For example, assume we want to find solution sets for 13-in-three. The first call of iterLevel() picks up "1" as a solution value. The second call picks up "2". The last call finds a set {1, 2, 10} but this is not a valid set, so just returns. Back to the second call, it picks up "3" next. The last call finds a set {1, 3, 9} and this is valid, so remember the result and returns. And so on.

But after I made the database, I realized that I could find all solution sets by simply finding all combinations of 1 through 9. And it is easy to get all the combinations by checking values from 3 to 511.
For example, 3 - 0b11 in binary.
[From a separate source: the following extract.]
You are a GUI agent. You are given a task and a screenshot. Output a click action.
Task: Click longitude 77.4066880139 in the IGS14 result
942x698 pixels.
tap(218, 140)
If you interprete the least bit as "1" and the second least bit as "2", 3 is interpreted as a solution set {1, 2} for 3-in-two. 4 has only one bit set, so skip it. 5 is interpreted as  {1, 3}. 6 as {2, 3}, 7 as {1, 2, 3}, and so on.
The result is not sorted, so you need to sort it in the order you want but it looks faster than what I actually did.

Kakuro solver - data structure

To solve a puzzle fast, algorithm is crucial. and the data structure is important to implement the algorithm properly. Here, I am going to explain the data structure I used for the kakuro solver.

Representation of solution sets and possible solutions
Values in solution sets and possible solution values are represented as bits. The least bit in an integer represents the value "1", the 5th least bit represents "5", and so on. This way, you can easily calculate union and intersection by bitwise logic operations.
Actually I used the bitset container of the C++ STL. I would create a custom class for solution sets if it weren't fast enough but it is really fast!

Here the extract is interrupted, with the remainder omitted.